There is no question that Natural Products Expo West has expanded dramatically over the past few years. Each year seems bigger than the one before, and filled with more energy. While that this year’s Expo broke records again, with over 80,000 attendees, I got a sense that the show has hit a plateau. The energy was not as intense, and I was trying to determine if it was me or the show that had a “same old, same old” feeling to it.

Examples of this were the party events that occur right after the show floor closes. I went to one which is centered on a good cause. People go there to mingle and network, but the prime reason used to be to celebrate the cause. There seemed to be fewer people there, and when the time came for the speeches, more than half the people ignored them. This is in contrast to the same event in past years when everyone was highly attentive. It feels a little like people are getting into a routine of what to do and where to go. Not necessarily a bad thing, but something to watch out for.

To Be or Not to Be

Several significant companies did not show at Expo West this year. That in and of itself is not news, but it made me think about the value of this show to a brand. If you are an established brand, why do you come (beyond the “because we always have” rationale), and why do you decide not to come? Some of the no-shows were really large companies. I can only guess why they did not attend, but I’d be willing to bet it had something to do with ROI. Maybe they wanted to see if their non-participation would change anything.
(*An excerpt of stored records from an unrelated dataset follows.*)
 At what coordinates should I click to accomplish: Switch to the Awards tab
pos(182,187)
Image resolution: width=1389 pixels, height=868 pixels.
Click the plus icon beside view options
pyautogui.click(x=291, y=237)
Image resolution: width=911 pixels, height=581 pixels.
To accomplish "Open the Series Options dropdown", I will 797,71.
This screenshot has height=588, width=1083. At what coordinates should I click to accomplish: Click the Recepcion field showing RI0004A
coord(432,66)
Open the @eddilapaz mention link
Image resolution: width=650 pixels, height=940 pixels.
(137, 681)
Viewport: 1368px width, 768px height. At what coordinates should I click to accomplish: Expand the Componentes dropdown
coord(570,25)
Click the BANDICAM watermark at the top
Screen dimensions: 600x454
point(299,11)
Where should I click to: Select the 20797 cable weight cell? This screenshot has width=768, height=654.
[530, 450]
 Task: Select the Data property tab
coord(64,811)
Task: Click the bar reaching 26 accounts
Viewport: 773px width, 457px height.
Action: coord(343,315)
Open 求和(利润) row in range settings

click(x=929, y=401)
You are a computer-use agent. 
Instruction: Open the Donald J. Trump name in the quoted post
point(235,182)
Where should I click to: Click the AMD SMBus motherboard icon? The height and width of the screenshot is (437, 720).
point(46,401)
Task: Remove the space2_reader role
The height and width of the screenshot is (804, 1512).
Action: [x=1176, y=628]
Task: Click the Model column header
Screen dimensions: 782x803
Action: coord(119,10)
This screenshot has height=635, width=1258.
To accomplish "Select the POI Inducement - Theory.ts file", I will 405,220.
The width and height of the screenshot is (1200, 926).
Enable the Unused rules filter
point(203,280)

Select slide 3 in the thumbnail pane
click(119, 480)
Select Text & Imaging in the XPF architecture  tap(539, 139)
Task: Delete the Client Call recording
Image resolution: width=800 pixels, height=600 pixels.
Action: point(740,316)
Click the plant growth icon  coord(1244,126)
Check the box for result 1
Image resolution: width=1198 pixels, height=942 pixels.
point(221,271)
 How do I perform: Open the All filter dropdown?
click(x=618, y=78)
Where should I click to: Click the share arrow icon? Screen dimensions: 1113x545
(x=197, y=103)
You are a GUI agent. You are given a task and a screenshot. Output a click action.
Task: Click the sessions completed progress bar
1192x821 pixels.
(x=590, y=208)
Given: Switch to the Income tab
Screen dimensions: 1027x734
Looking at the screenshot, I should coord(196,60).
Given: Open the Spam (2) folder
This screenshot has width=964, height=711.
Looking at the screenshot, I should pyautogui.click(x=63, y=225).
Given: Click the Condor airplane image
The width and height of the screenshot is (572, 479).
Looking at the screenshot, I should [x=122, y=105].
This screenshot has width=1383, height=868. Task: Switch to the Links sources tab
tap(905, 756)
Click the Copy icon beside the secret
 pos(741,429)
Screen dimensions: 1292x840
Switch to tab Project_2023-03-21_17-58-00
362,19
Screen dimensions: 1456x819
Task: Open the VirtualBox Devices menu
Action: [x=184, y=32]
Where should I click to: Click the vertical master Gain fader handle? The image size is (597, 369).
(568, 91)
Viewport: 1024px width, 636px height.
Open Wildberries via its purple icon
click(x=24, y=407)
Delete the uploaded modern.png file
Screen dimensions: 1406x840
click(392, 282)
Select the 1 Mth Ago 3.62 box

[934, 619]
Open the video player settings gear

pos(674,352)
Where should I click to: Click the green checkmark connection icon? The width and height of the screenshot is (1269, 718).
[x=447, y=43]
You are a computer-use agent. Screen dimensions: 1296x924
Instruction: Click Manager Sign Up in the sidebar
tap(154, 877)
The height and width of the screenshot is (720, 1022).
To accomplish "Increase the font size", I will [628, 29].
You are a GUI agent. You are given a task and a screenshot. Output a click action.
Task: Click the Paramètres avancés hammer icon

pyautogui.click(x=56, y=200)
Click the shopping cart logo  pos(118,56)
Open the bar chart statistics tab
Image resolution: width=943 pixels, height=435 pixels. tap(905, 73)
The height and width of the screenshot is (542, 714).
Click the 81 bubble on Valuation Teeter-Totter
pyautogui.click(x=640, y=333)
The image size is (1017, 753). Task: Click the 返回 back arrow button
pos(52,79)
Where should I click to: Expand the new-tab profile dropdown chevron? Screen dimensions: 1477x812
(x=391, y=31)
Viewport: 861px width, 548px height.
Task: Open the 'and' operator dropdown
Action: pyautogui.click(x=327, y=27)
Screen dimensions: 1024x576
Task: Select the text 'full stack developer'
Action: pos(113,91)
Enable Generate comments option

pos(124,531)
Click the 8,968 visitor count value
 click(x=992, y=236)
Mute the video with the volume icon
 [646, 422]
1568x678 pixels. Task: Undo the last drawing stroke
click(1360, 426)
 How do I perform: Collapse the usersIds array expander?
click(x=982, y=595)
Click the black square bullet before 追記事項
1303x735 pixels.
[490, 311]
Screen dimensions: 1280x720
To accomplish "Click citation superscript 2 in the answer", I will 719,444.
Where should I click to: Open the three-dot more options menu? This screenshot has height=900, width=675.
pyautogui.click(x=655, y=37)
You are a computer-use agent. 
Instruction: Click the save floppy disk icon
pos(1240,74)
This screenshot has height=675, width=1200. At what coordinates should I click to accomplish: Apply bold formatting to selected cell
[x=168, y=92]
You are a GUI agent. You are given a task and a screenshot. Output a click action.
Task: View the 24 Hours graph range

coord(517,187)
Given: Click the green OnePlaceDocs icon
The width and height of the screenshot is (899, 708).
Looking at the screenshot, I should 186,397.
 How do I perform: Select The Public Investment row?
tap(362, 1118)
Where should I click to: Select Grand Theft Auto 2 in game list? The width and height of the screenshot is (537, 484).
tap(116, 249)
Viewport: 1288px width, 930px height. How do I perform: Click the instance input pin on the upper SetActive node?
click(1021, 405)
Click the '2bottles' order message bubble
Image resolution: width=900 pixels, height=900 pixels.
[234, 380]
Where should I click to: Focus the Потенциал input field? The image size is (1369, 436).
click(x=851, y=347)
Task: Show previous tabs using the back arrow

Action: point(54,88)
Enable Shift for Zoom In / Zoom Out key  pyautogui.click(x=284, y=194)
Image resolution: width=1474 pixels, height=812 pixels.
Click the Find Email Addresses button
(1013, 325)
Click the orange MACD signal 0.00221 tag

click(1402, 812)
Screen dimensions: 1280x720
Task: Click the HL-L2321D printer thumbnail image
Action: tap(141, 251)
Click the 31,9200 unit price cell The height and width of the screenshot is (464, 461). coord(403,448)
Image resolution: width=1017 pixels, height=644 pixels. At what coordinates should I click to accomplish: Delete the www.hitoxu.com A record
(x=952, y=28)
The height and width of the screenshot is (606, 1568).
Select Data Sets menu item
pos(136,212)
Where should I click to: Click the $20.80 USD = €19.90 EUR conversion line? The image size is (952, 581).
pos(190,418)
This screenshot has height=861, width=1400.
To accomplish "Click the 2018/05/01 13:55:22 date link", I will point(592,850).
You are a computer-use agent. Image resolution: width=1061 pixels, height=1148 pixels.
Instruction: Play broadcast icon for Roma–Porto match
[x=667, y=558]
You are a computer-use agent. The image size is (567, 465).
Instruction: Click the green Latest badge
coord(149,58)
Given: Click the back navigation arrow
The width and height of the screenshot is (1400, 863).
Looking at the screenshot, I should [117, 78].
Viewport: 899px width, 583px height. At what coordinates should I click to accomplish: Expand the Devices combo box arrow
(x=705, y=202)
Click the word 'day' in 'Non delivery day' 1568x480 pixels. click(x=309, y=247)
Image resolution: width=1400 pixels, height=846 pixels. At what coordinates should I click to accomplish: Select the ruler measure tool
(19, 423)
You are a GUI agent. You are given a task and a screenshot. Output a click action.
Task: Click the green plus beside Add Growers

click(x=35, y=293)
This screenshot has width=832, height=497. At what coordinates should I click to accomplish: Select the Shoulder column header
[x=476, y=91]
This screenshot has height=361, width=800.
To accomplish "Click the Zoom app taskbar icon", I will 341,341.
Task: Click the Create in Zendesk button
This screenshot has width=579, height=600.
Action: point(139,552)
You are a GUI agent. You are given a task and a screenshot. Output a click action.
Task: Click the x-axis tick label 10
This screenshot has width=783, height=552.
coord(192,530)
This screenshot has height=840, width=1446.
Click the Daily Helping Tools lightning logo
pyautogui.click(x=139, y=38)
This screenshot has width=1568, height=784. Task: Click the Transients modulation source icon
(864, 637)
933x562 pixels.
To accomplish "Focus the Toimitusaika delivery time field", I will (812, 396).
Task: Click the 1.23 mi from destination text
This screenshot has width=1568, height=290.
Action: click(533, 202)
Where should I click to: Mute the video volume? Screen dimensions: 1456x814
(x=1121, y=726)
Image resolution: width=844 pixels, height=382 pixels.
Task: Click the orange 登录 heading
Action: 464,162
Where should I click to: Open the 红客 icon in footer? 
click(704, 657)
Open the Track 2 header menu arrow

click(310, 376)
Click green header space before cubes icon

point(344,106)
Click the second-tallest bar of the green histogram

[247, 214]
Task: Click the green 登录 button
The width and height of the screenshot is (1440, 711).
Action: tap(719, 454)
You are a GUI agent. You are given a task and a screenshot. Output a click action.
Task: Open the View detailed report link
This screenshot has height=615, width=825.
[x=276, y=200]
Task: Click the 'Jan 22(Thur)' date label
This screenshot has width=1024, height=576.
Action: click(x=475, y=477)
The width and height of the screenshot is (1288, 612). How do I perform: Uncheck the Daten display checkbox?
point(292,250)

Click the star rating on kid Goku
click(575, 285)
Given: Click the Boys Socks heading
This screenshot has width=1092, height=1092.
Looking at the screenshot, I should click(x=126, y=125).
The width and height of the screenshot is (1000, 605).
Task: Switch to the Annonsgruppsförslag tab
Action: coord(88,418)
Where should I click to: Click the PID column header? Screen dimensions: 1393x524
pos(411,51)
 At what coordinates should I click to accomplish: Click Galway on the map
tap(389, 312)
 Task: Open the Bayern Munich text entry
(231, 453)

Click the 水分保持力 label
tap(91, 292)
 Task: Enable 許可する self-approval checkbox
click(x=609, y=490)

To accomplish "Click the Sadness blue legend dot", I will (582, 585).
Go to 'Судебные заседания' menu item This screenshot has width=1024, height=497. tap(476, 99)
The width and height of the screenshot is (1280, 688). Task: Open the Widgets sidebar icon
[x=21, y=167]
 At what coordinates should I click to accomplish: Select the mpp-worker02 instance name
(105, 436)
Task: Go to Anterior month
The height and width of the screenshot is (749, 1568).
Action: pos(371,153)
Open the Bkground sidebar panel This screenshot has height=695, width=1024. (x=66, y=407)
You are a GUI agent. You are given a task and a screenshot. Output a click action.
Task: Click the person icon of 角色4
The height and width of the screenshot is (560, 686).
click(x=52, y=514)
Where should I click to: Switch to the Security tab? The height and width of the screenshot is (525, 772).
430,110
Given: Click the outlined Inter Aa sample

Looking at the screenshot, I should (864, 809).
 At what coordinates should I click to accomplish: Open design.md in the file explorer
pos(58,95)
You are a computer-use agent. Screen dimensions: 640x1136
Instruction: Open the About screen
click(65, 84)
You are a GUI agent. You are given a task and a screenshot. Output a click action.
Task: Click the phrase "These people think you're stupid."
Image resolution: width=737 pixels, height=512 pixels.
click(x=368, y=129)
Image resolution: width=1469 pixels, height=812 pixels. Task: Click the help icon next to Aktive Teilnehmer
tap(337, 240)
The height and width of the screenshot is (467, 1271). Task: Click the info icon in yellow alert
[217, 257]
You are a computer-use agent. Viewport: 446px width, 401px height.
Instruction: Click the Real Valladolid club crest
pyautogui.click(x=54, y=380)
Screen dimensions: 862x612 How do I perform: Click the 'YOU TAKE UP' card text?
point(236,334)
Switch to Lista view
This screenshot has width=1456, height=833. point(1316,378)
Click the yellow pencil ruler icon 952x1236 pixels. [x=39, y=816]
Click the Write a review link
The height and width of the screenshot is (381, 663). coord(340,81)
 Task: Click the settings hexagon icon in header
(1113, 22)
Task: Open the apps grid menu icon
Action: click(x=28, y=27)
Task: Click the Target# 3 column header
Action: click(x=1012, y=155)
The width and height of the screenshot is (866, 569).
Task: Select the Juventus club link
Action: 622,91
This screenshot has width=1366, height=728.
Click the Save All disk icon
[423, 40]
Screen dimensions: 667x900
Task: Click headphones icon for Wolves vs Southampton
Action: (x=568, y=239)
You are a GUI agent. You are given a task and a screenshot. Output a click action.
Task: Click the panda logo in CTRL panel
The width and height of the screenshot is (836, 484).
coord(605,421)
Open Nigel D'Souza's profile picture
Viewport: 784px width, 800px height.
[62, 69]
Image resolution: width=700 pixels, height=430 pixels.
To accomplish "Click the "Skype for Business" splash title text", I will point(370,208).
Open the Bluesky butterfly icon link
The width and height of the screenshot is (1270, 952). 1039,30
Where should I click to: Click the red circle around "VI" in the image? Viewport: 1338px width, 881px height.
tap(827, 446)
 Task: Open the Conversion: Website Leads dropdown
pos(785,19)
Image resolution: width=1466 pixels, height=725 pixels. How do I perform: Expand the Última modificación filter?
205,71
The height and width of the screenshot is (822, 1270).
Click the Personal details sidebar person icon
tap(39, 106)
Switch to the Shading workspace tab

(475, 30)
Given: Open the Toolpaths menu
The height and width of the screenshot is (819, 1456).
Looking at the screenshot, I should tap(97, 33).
Maybe they found another way to use the $100,000+ trade show expense: consumer marketing? Research? New product development?

Then there were the no-shows that have not been for a couple years. Will retailers and industry insiders start feeling these brands are not as major or influential as they once were, and will that impact their sales for the year? I’m thinking about those brands that have a long history in the industry (pioneers, if you will) who are not as relevant as they once were. Is it smart to only view the show in terms of ROI, when in actuality, Expo West is a platform from which to make a statementand to demonstrate your relevancy?

It was clear from several exhibitors that the costs of booth space are jumping at a high rate — I heard about an island space that went for $25,000 this year that is increasing to about $45,000 next year. And that’s just the floor space.

Complaining about costs is not a new issue, but it begs the question: If you have the budget to book the space, create the trade show booth, fly in and out, and lodge and feed all of your team for four to six days, is there a better way to spend that money for one year?

Would it make sense to invest a portion of those funds on determining who your consumer is, who your key segments are, instead of saying “Hi” to the same retailers you’ve known for years? That way, data in hand, you can come back to Expo West the following year and tell the retailers that you know your who your consumers are and how to effectively reach them.

You can break the “same old, same old” cycle. They’ll be so excited to see you again. And who knows, maybe you’ll ditch your typical booth and fill the space with organic topsoil, worms, humus, and plants — your garden of earthly delights.  Whatever the case, you’ll know why you are there and how you want to engage with your consumers and customers.